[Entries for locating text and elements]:
_ _ _ _

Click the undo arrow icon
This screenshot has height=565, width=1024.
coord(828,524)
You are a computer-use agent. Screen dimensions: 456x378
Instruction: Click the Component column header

_ _ _ _

[WHAT THE TASK REQUIRES]:
Rewrite all of the material above with every "Click" switched to "Tap" and nothing else changed.

[WORKED ANSWER]:
Tap the undo arrow icon
This screenshot has height=565, width=1024.
coord(828,524)
You are a computer-use agent. Screen dimensions: 456x378
Instruction: Tap the Component column header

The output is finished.